The president should not be adamant on carrying out any plan, policy or decision that is inimical to the wellbeing of the generality of the people. He should have a listening ear and always consult widely in all his dealings as he promised during his inaugural speech. If the fuel subsidy must go, let it be done in such a way that it will be less painful on the poor suffering Nigerians. He should listen to some constructive advice offered by some well-meaning individuals and groups, which include ensuring that our refineries are operational and or at least waiting for Dangote refinery to come on stream to help keep the fuel price from spiraling out of control. There should be a holistic approach to solving our national problem which should include good governance and appointing the qualified, capable hands into offices.
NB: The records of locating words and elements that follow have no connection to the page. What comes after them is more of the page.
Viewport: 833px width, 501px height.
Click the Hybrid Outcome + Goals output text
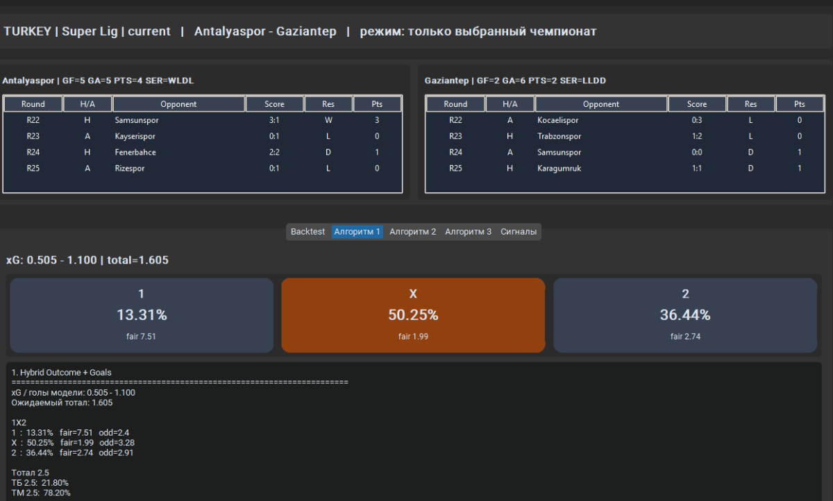tap(61, 373)
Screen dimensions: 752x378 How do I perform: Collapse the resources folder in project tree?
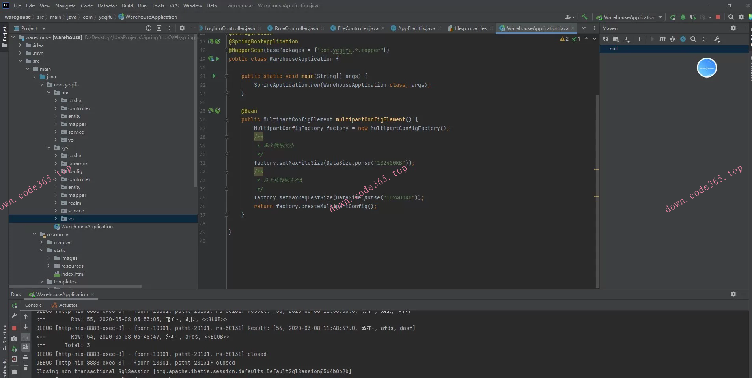(35, 235)
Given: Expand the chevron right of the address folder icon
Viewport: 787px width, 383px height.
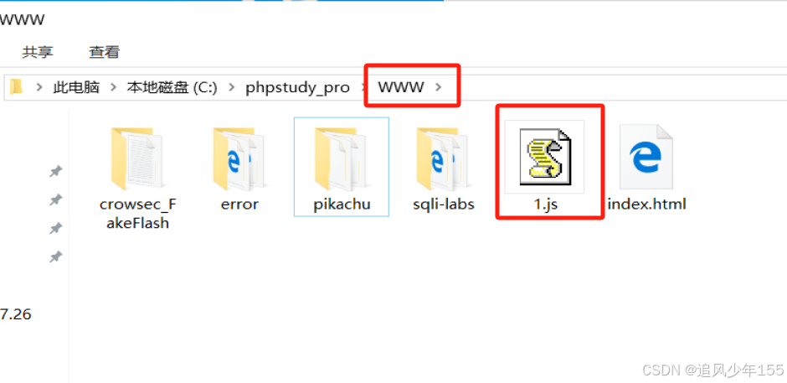Looking at the screenshot, I should [x=39, y=87].
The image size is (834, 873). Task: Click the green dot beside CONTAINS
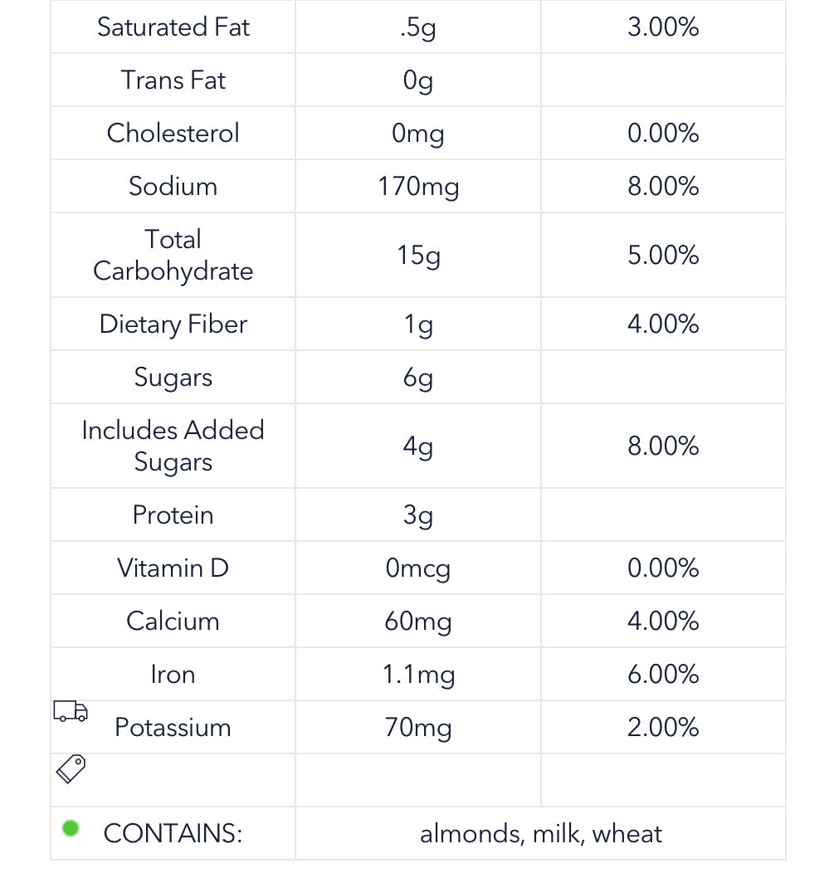click(71, 828)
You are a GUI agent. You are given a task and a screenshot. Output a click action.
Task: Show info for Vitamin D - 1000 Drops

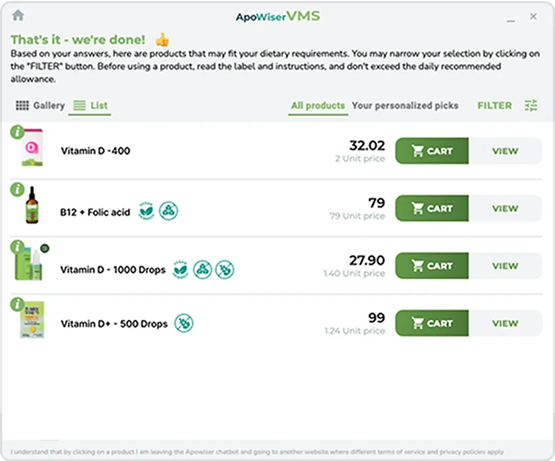(17, 247)
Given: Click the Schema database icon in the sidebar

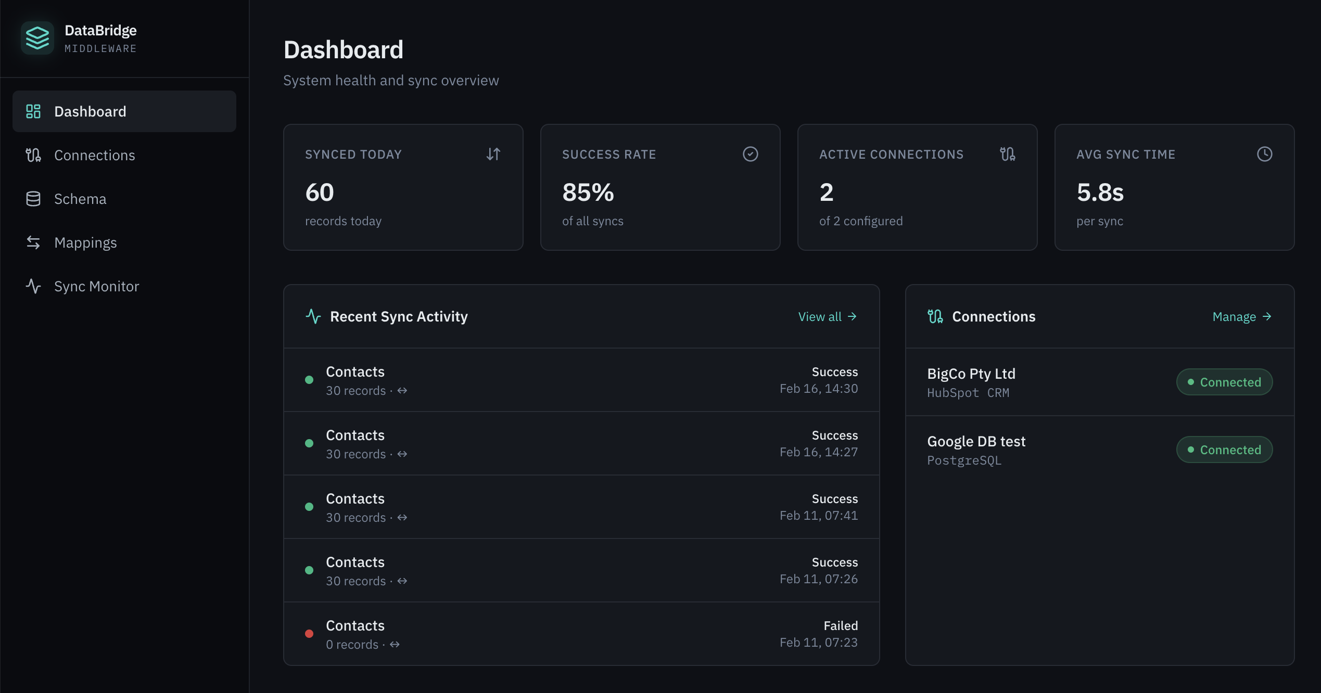Looking at the screenshot, I should pos(33,198).
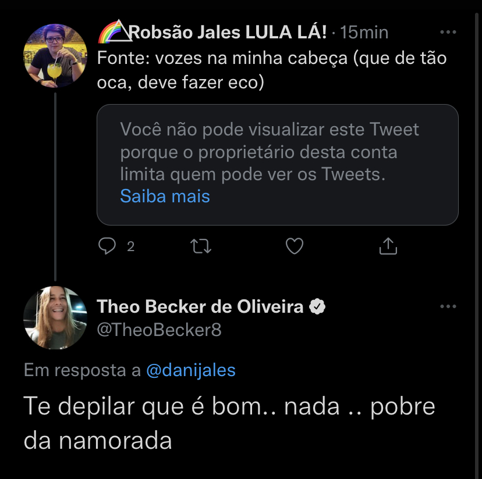Open Theo Becker's profile picture

click(55, 317)
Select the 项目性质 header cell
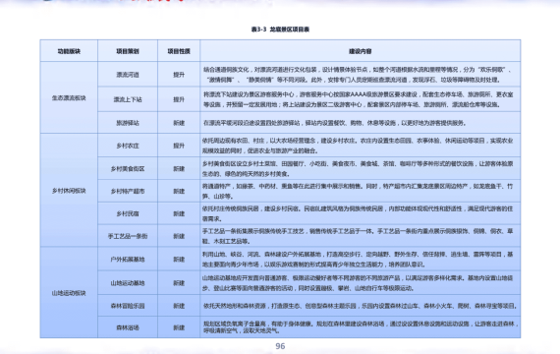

The time for political patronage is over. There must be the assemblage of capable Nigerians from different ethnic groups, religions and political parties with a burning desire to save the nation from further sinking. This way, Nigeria’s economy will blossom and there will be enough money to continue to subsidise petrol and other things that will make the life of the citizens more meaningful and Nigeria a country we can all be proud of.